→ **Directives**:
- 1) Reproduce the stretch of the podcast discussion from "NK: I would" through "just keep listening!".
- 2) Decide whether each statement agrees with the podcast discussion, answering yes or no and quoting the deciding words: (a) The Legal Talk Network features over 20 podcasts. (b) Serial first aired in 2016. (c) Lawyerist's podcast is noted for Sam Glover's soothing voice.
- 3) In the podcast discussion, how many hits turn up when searching for "practice of law" episodes on www.podcastdirectory.com?

→ **Passage provided**:
* start *
AS: Almost all of the shows on the Legal Talk Network are great and they have enough different shows that there’s bound to be a few on topics you like.

TM: I will admit I’m biased, but the podcasts on the Legal Talk Network provide terrific content for lawyers and other legal professionals. Right now LTN features over 20 podcasts on a number of legal topics, including technology, legal news, practice management, paralegal issues, in-house counsel, law students, marketing, and much more.

SL: As with anything delivered by digital media, I believe the popularity of podcasts is ever expanding.  When Serial hit the airwaves in 2014, it ranked number 1 on iTunes for several weeks and brought a lot of attention to podcasts from first time listeners.  Ironically the material is part of a legal documentary.  I think it takes time to adapt to digesting information solely audibly, and as potential listeners get more exposure, the relevance of podcasts will continue to increase.

DK: What I recommend most is searching for podcasts in topics that interest you in iTunes or your podcast app – I current use Overcast. You’ll be surprised at how easy it is to find a podcast on a topic that interests you. I’m biased, of course, but lawyers will find many useful podcasts on the Legal Talk Network. The Lawyerist is another good interview podcast for lawyers. I’d also highly recommend listening to podcasts that cover the industries or areas that your clients are in.

NB: The shows on Legal Talk Network are of a uniformly high quality, with very knowledgeable hosts and highly relevant topics, and Lawyerist’s podcast is notable for a line of great guests and Sam Glover’s soothing voice.

What topic or topics would you like to hear a podcast about?

NK: I would like to listen to more podcasts geared specifically to lawyer work/life balance concerns.  Of course these exist, but having series in this vein serves a vital role in assisting practitioners, and even law students and other legal professionals, with the high level of stress and stressful situations which arise in and around the practice of law. 1,131,386 hits are found when searching for “practice of law” episodes on the podcast directory, www.podcastdirectory.com.  So, again there’s likely a lot of material already recorded – but if it isn’t today, just keep listening!

SE: I really wish there was a good tech podcast. Most are either too technical and complicated or they are done by people who like to talk to each other and tend to be too inane and banal for my taste. Leo LaPorte’s podcast comes closest to what I would like to see more of but its too long and gets lost in answering call ins etc.
* end *
→ **Source excerpt**:
* start *
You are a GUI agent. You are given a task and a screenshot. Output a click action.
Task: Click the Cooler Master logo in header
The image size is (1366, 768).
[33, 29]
* end *
→ **Solution set**:
- 1)
NK: I would like to listen to more podcasts geared specifically to lawyer work/life balance concerns.  Of course these exist, but having series in this vein serves a vital role in assisting practitioners, and even law students and other legal professionals, with the high level of stress and stressful situations which arise in and around the practice of law. 1,131,386 hits are found when searching for “practice of law” episodes on the podcast directory, www.podcastdirectory.com.  So, again there’s likely a lot of material already recorded – but if it isn’t today, just keep listening!

- 2)
(a) Yes: "Right now LTN features over 20 podcasts on a number of legal topics"
(b) No: "When Serial hit the airwaves in 2014"
(c) Yes: "Lawyerist’s podcast is notable for a line of great guests and Sam Glover’s soothing voice"

- 3) 1,131,386 hits.